Romão era meu sócio, filho do Francisco que era sócio do meu pais. Não daria certo um relacionamento entre nós dois, principalmente, com as ameaças que venho tendo. Não suportaria se algo acontecesse com ele, já tinha que se cautelosa com Heitor, não precisava de mais preocupação.

— Talvez seria uma boa ideia se ele soubesse da verdade.

— Isso está fora de cogitação.

— Você poderia ficar juntos e Heitor ficaria feliz se ele soubesse...

— Marcos! Esse assunto está fora de questão.

— Tudo bem, eu só comentei sobre ele, porque você parecia estar apaixonada quando falava dele.

Ok! Devia ter sido uma cena patética, eu, com cara de apaixonada, contando para o Marcos sobre uma pessoa que não podia ser nada minha vida, além de sócio. Devido as circunstâncias atuais e passadas, não daria certo esse relacionamento.

— Eu vou identificar o fotógrafo o mais rápido possível e desfazer essa imagem.

— Enquanto isso, vou conversar com Carla, tentar convencê-la de te deixar ver o Heitor.

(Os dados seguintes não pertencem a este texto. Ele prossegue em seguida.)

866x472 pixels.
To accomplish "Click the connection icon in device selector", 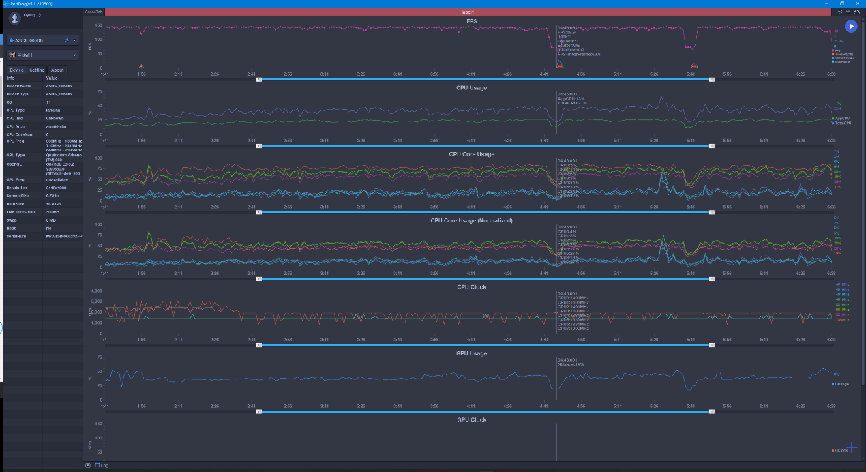I will tap(67, 40).
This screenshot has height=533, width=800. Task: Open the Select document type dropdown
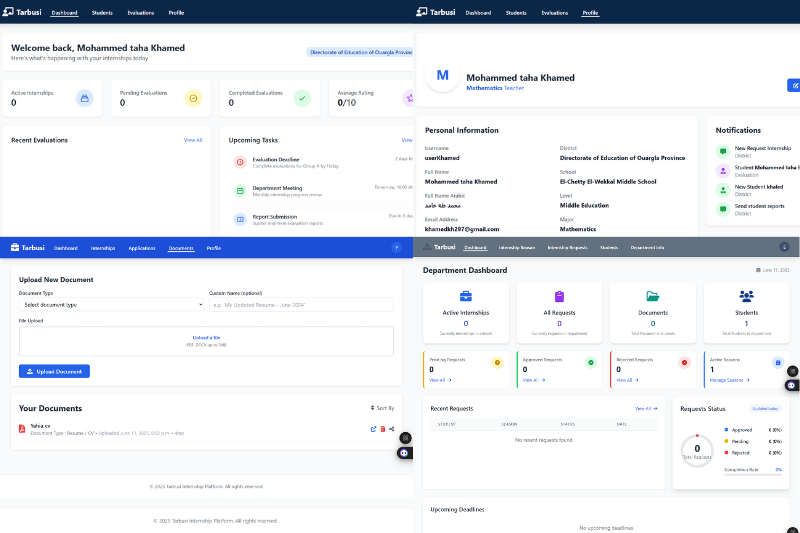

— Obrigado, Marcos! Obrigado por tudo que tem feito por mim e pelo o Heitor.

— Eu é que agradeço pela vida do Heitor, ele é a nossas vidas e você merece estar perto dele, merece ser feliz.

Terminamos nossa refeição e nos despedimos, já era meio dia de uma sexta-feira, tinha a tarde inteira para adiantar o meu trabalho, para que no dia de natal e na sua véspera, eu não precisasse trabalhar.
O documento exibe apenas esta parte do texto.